Correlates of male fitness in captive zebra finches - a comparison of methods to disentangle genetic and environmental effects
1 Department of Behavioural Ecology & Evolutionary Genetics, Max Planck Institute for Ornithology, Eberhard-Gwinner-Strasse 5, Seewiesen, 82 319, Germany
2 Department of Animal and Plant Sciences, University of Sheffield, Sheffield, S10 2TN, UK
3 Evolutionary Biology Centre, Uppsala University, Norbyvägen 18D, Uppsala, 752 36, Sweden
Citation and License
BMC Evolutionary Biology 2011, 11:327 doi:10.1186/1471-2148-11-327Published: 8 November 2011
It is a common observation in evolutionary studies that larger, more ornamented or earlier breeding individuals have higher fitness, but that body size, ornamentation or breeding time does not change despite of sometimes substantial heritability for these traits. A possible explanation for this is that these traits do not causally affect fitness, but rather happen to be indirectly correlated with fitness via unmeasured non-heritable aspects of condition (e.g. undernourished offspring grow small and have low fitness as adults due to poor health). Whether this explanation applies to a specific case can be examined by decomposing the covariance between trait and fitness into its genetic and environmental components using pedigree-based animal models. We here examine different methods of doing this for a captive zebra finch population where male fitness was measured in communal aviaries in relation to three phenotypic traits (tarsus length, beak colour and song rate).

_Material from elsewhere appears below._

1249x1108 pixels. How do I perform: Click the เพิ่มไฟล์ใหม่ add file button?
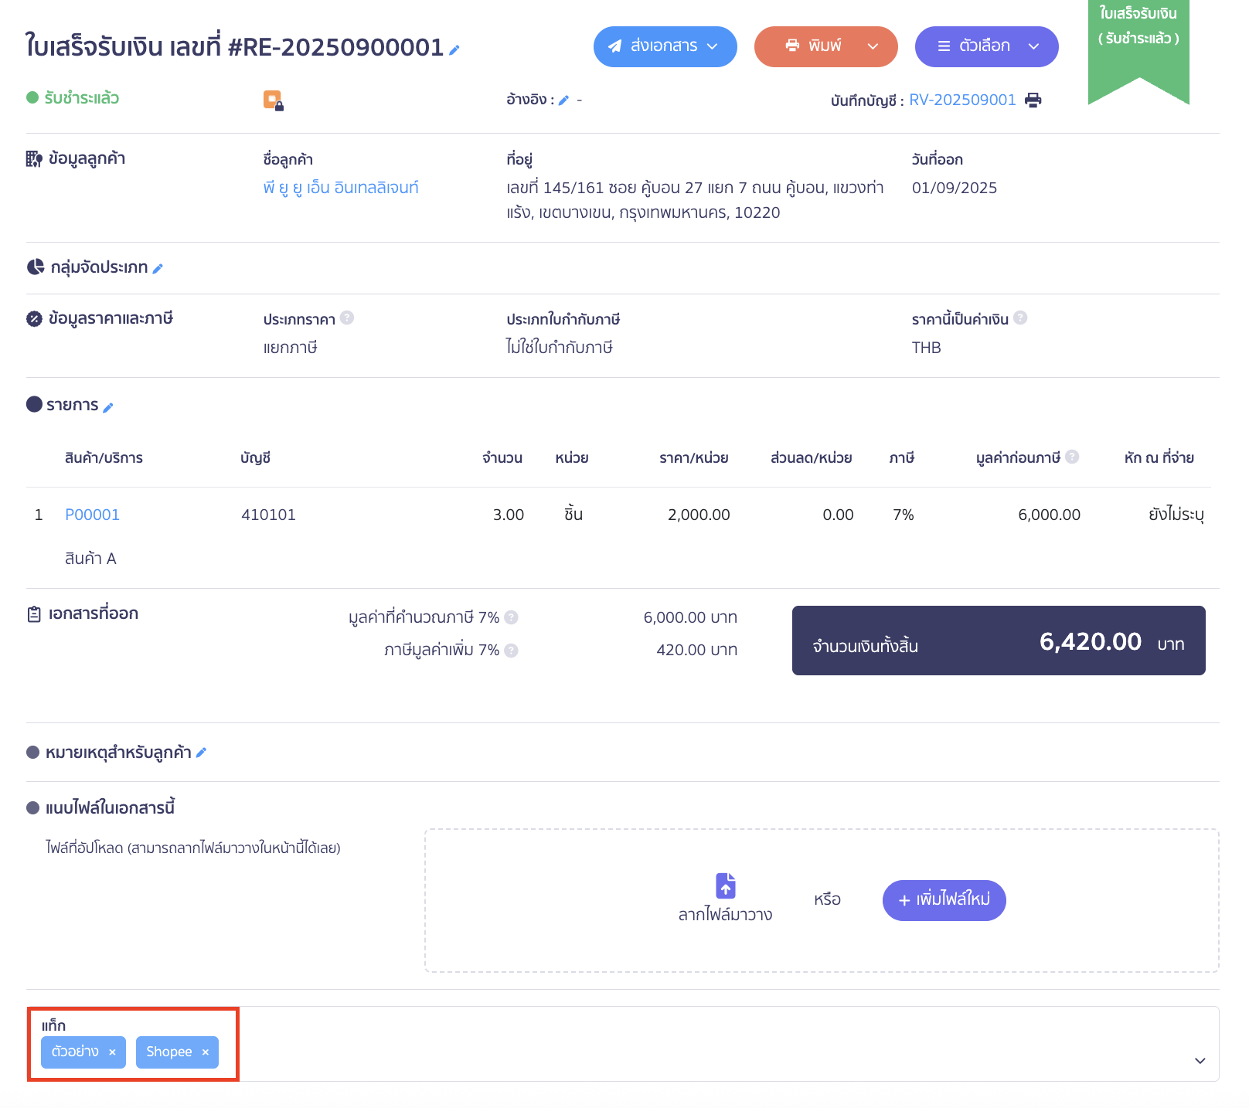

Our case study illustrates how methods that regress fitness over breeding values for phenotypic traits yield biased estimates as well as anti-conservative standard errors. Hence, it is necessary to estimate the genetic and environmental covariances between trait and fitness directly from a bivariate model. This method, however, is very demanding in terms of sample sizes. In our study parameter estimates of selection gradients for tarsus were consistent with the hypothesis of environmentally induced bias (βA = 0.035 ± 0.25 (SE), βE = 0.57 ± 0.28 (SE)), yet this differences between genetic and environmental selection gradients falls short of statistical significance.
To examine the generality of the idea that phenotypic selection gradients for certain traits (like size) are consistently upwardly biased by environmental covariance a meta-analysis across study systems will be needed.